Finlayson pria donc les commissaires de réexaminer ce concept et
d’en venir
à la conclusion que leurs craintes étaient
« sans fondement » (Finlayson,
1949, p. 6).
Le
deuxième point apporté par Finlayson concernait la
terminologie employée dans
la définition de ce qu’était une station «
publique » et une station
« privée
». Les prétendues « stations
privées », dit-il, étaient
totalement sous le contrôle du gouvernement, même si
« leur existence
concrète était le fruit des investissements d’un groupe
de citoyens »,
puisque c’était le gouvernement fédéral qui
accordait les licences (Finlayson,
1949, p. 7, trad. libre). Il poursuivit avec un jeu de mots
ironique : les
supposées stations « privées » ne
survivraient pas si elles ne
« servaient pas le public » (Finlayson, 1949, p. 8).

#####

> Consignes de l'exercice:
(1) Répondez à ces questions sur l'extrait consacré à Finlayson :
(a) À quelle conclusion Finlayson voulait-il que les commissaires arrivent au sujet de leurs craintes ?
(b) Qui accordait les licences aux stations ?
(c) À quelle condition les stations dites « privées » ne survivraient-elles pas ?
(2) Poursuivez l'extrait consacré à Finlayson à partir de sa dernière phrase.

> Données fournies:

#####

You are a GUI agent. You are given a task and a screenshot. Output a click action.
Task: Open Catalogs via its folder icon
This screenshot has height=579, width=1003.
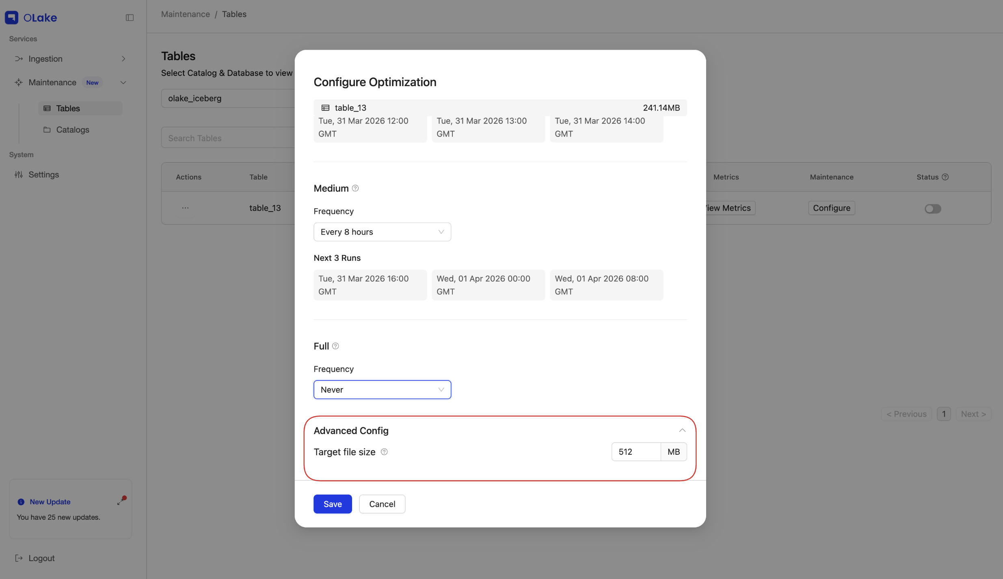[x=48, y=130]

#####

> Réponses aux consignes:
(1)
(a) Que leurs craintes étaient « sans fondement ».
(b) Le gouvernement fédéral.
(c) Si elles ne « servaient pas le public ».

(2)
Le réseau « public
», pour sa part, malgré le fait qu’il était
financé par les deniers
publics était en réalité contrôlé par
le gouvernement et pouvait
fonctionner indéfiniment sans rendre de comptes au public.
Ainsi, conclut-il,
« les stations privées sont, de fait, bien plus
publiques que la station
publique
elle-même
» (Finlayson, 1949, p. 8, trad. libre).
Le
troisième « malentendu fondamental »,
selon Finlayson, se
rapportait à la vieille idée selon laquelle la
radiodiffusion devait inévitablement
être un genre de monopole : cette vision n’avait aucun
fondement et ne
s’appliquait plus parce que le ministère du Transport avait
l’autorité nécessaire
pour empêcher une entreprise privée de contrôler
seule l’industrie.
Finlayson précisa que, cependant, la création d’un
monopole était possible
si les diffuseurs privés étaient condamnés
à rester petits ; puis il revint
à la question stations publiques/stations privées en
soutenant que les références
« amusantes » des commissaires aux stations
« privées »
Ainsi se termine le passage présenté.